In his day, Long Tack Sam was an acrobat, a magician, an entrepreneur, a world traveler, a celebrity, a father, a ladies man and a husband. This graphic collage biography pairs narrative writing, handbills, photographs and news clippings along with interviews, comics and commentary to convey the inevitable effects of cultural shifts and global politics on individual lives.

THE KNOWN WORLD
by Edward P. Jones
Henry Townsend, a black farmer, bootmaker and former slave, has an unusual mentor – William Robbins, perhaps the most powerful man in antebellum Virginia's Manchester County. Under Robbins's tutelage, Henry becomes proprietor of his own plantation – as well as of his own slaves. When he dies, his widow, Caldonia, succumbs to profound grief, and things begin to fall apart at their plantation: slaves take to escaping under the cover of night, and families who had once found love beneath the weight of slavery begin to betray one another.

A VOYAGE LONG AND STRANGE: REDISCOVERING THE NEW WORLD
by Tony Horwitz

Horwitz uses humor and candor to literally follow in the footsteps of the first American explorers — from the Vikings and French utopians to America’s first African-American trailblazer — whose discoveries took place hundreds of years before the mythical landing on Plymouth Rock.

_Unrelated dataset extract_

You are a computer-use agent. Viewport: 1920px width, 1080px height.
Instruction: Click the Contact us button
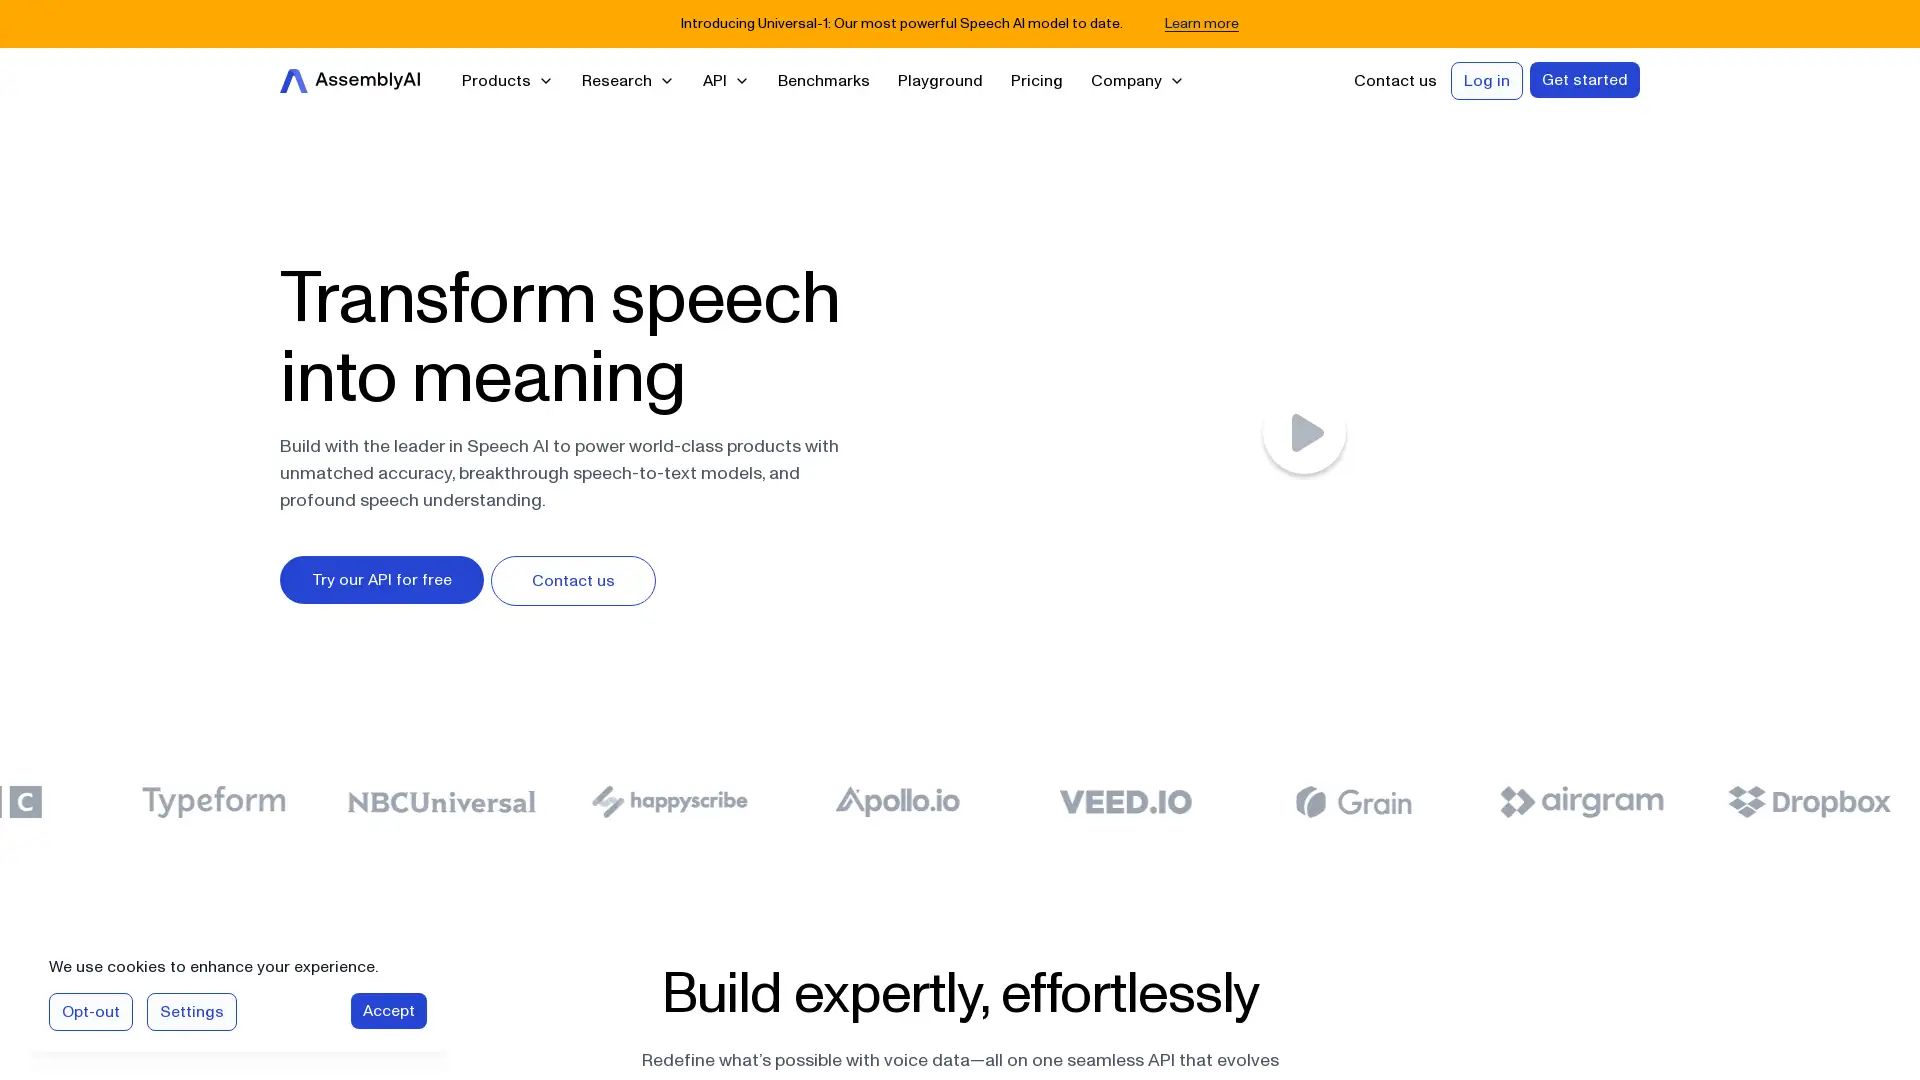point(574,580)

THE DEVIL IN THE WHITE CITY: MURDER, MAGIC, AND MADNESS AT THE FAIR THAT CHANGED AMERICA
by Erik Larson
The 1893 Chicago World's Fair captured the imagination of the whole world, and also provided a playground for a cunning serial killer.

THE NIGHT BIRDS: A NOVEL
by Thomas Maltman
Three generations of settlers and natives weave a dark tale of family secrets and brutal injustice in Civil War era America.

THE RACE BEAT: THE PRESS, THE CIVIL RIGHTS STRUGGLE, AND THE AWAKENING OF A NATION
by Gene Roberts and Hank Klibanoff
When Harry Reasoner thrust a microphone at an angry mob and yelled "I don't care what you're going to do to me, but the whole world is going to know it!" he spoke for all the reporters and photographers, black and white, north and south, who played a critical role in bringing the reality of the Civil Rights movement into the living rooms and consciousness of the American public.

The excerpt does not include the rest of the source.